Mehrarbeit ohne mehr Lohn: Dafür bleibt MAN in München

- München - Der Bus- und Lastwagenhersteller MAN Nutzfahrzeuge hat sich im Ringen um Sparmaßnahmen mit der Belegschaft geeinigt und setzt nun weiter auf den Standort München. Bis 2012 will der Konzern 190 Millionen in sein Werk im Norden der Stadt investieren und auf Kündigungen verzichten. Die Mitarbeiter erklärten sich im Gegenzug dazu bereit, ohne Lohnausgleich mehr zu arbeiten.

Die rund 7000 Beschäftigten werden künftig ohne Lohnausgleich länger arbeiten. Nach langen Verhandlungen einigten sich Betriebsrat und IG Metall am Donnerstag darauf, die durchschnittliche Wochenarbeitszeit von derzeit 35 Stunden zu erhöhen. Nach

Arbeitszeit: 36 und 37 statt 35 Wochenstunden

Unternehmensangaben sollen Angestellte künftig 37 Stunden, Mitarbeiter in der Produktion 36 Stunden an ihrem Arbeitsplatz verbringen. MAN verzichtet bis 2012 auf betriebsbedingte Kündigungen und sicherte Investitionen zu, um die 50 Jahre alte Fertigungsstätte zu modernisieren.

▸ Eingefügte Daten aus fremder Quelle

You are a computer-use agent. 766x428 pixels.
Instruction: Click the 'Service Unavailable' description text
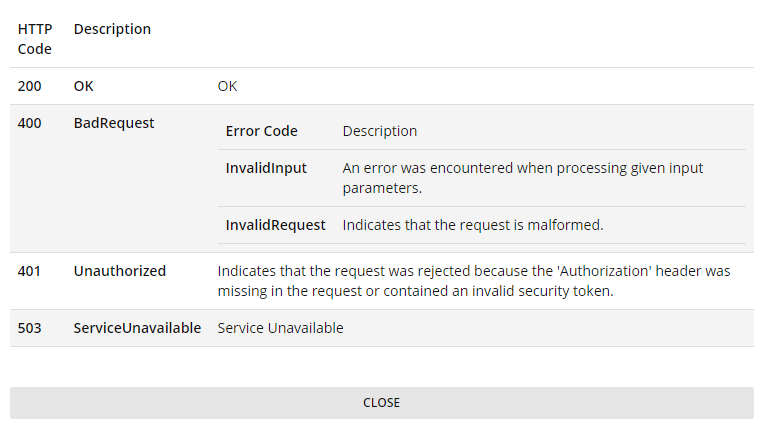[x=281, y=328]
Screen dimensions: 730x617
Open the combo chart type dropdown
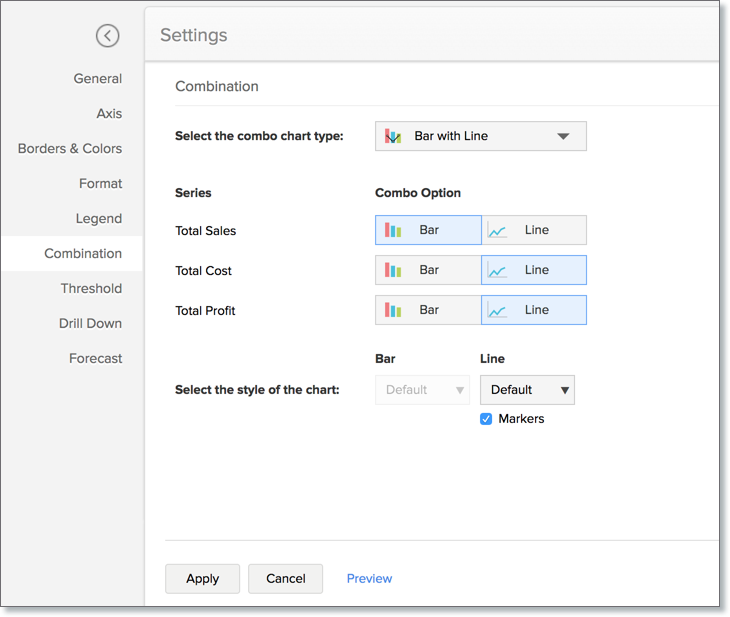click(x=481, y=136)
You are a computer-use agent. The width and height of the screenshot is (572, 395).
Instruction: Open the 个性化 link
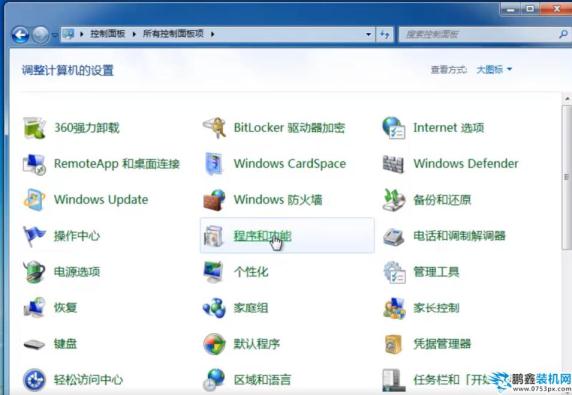(x=251, y=272)
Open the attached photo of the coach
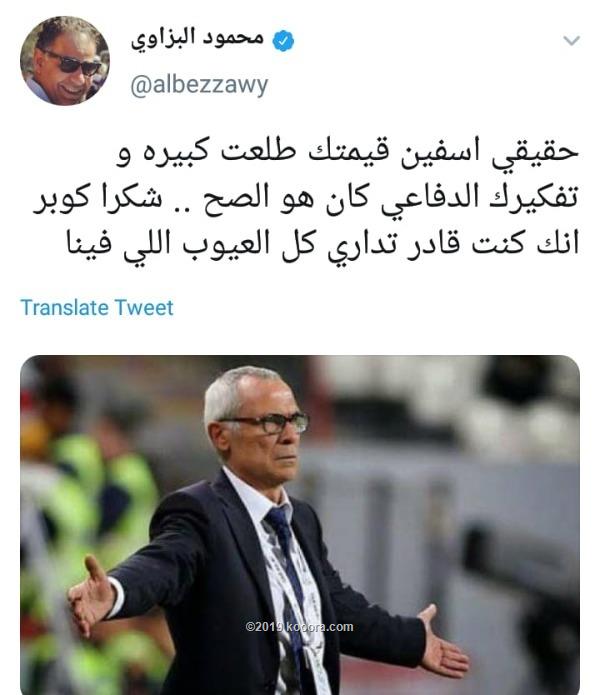The height and width of the screenshot is (695, 600). [300, 525]
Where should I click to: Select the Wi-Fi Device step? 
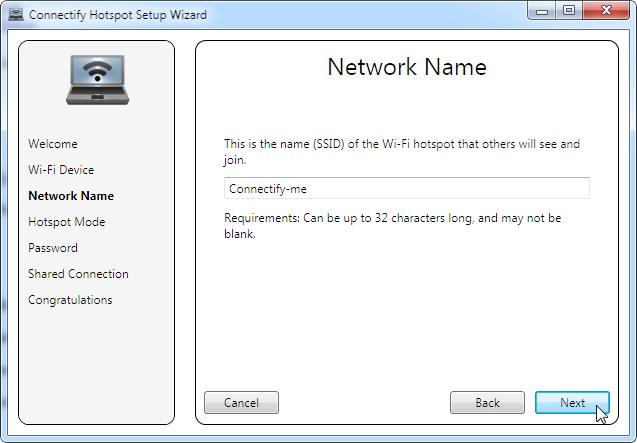tap(61, 170)
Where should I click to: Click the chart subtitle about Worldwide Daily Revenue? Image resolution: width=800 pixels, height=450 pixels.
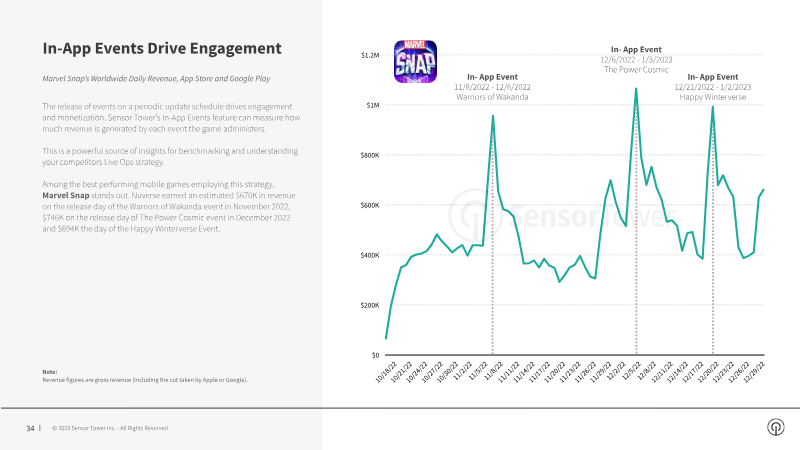click(x=156, y=79)
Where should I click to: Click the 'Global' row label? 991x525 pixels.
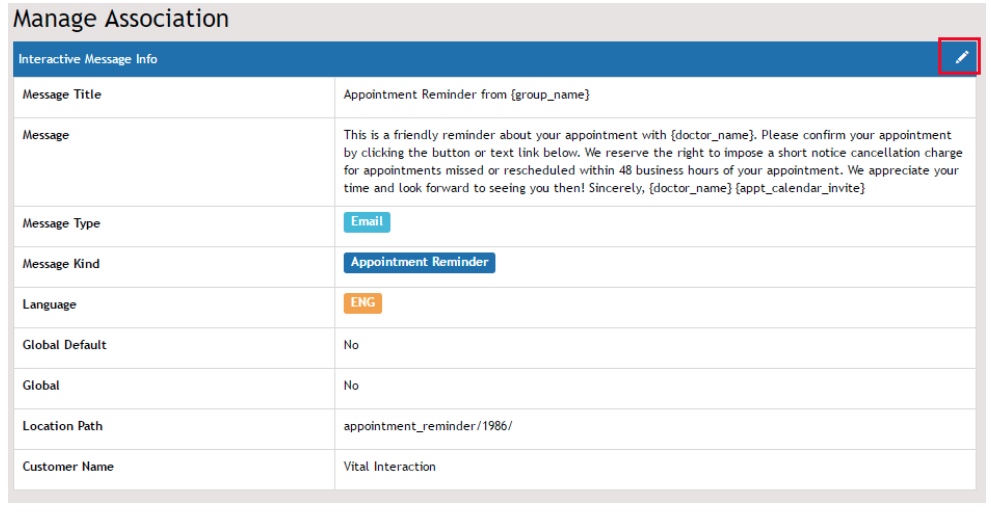[x=41, y=386]
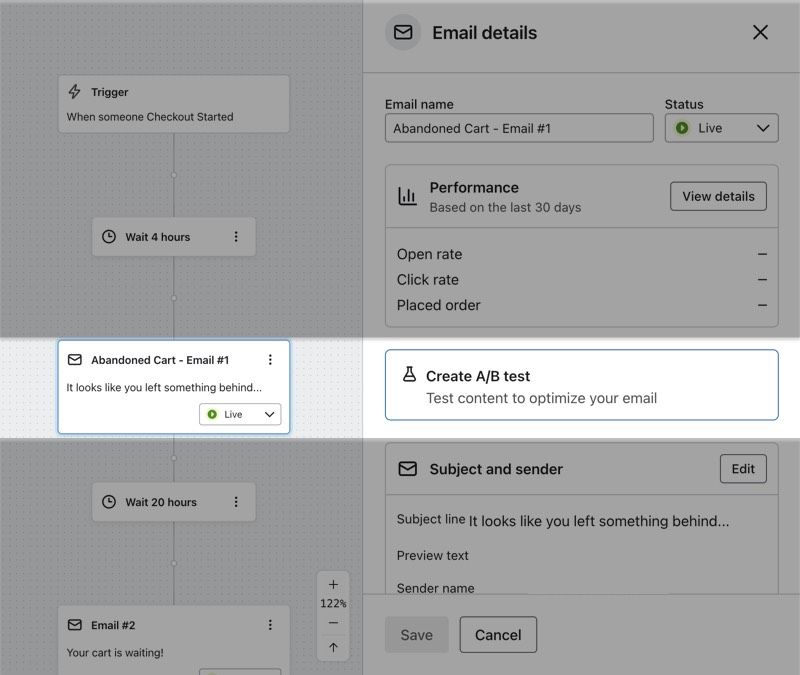The width and height of the screenshot is (800, 675).
Task: Click the Email name input field
Action: tap(518, 128)
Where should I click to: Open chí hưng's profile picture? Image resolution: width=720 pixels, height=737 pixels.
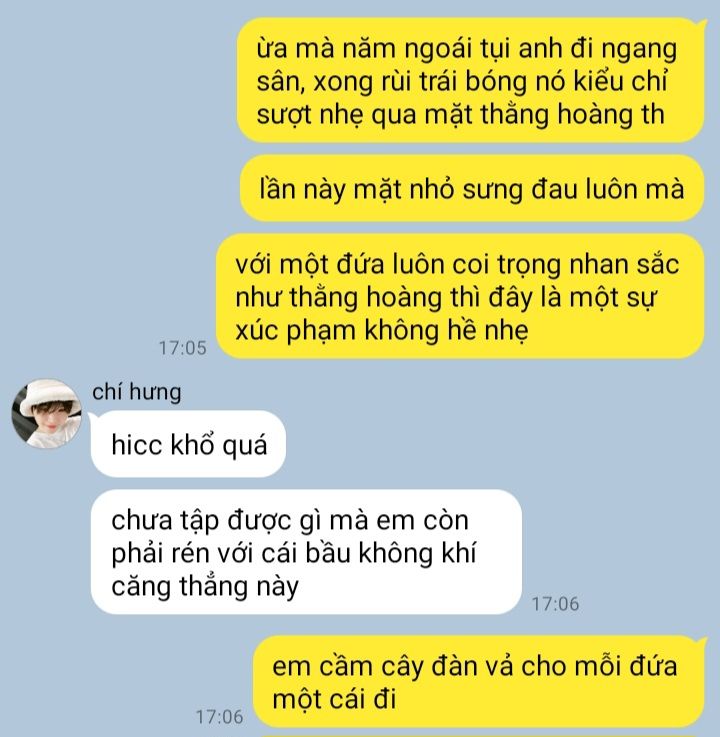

"Für die Arbeitnehmer ist das eine akzeptable Lösung", erklärte IG-Metall-Funktionär Harald Flassbeck. Andernfalls habe die Gefahr bestanden, dass Arbeitsplätze in das MAN-Werk in Polen verlagert werden würden. Eine Sprecherin betonte jedoch auf Nachfrage, dass der neu gebaute Standort in Krakau nicht als Druckmittel gedient habe. Derzeit kostet die Arbeitsstunde nach MAN-Angaben in Deutschland rund 30 Euro, in Polen aber nur fünf bis sechs Euro.

Nach Einschätzung der IG Metall könnte die Münchner Vereinbarung im Konzern Schule machen. So rechnet Heiner Flassbeck damit, dass das Modell am konzernweit größten Standort auch in den anderen MAN-Werken in Nürnberg, Salzgitter und dem hessischen Gustavsburg eingeführt wird. Konkrete Pläne dafür gibt es laut MAN aber noch nicht.

"Mit den vereinbarten Maßnahmen heben wir das Werk München auf ein völlig neues Produktivitätsniveau und verbessern damit entscheidend die Wettbewerbsfähigkeit am Standort München", sagte MAN-Nutzfahrzeuge-Chef Anton Weinmann. Durch die längeren Arbeitszeiten will der Konzern jährlich bis zu 24 Millionen Euro einsparen. Die Verlängerung soll unter anderem dadurch erreicht werden, dass Weiterbildungsmaßnahmen künftig nicht mehr zur Arbeitszeit zählen.

Weitere 26 Millionen Euro jährlich soll die Modernisierung der Produktionsanlagen einbringen. Dafür will der Konzern 190 Millionen Euro ausgeben. Die Investitionen in die Anlagen waren nach Angaben von Flassbeck eine zentrale Forderung der IG Metall in den Verhandlungen: "Wir wollten verhindern, dass das Münchner Werk ausgetrocknet wird", so der IG-Metall-Mann.

Der im vergangenen Jahr angetretene MAN-Konzernchef Hakan Samuelsson hatte bereits im Frühjahr angekündigt, dass die deutschen Werke ihre Produktivität steigern müssten, um wettbewerbsfähiger zu werden. Konkurrenten wie Scania hätten deutliche Kostenvorteile, die durch längere Arbeitszeiten ausgeglichen werden müssten.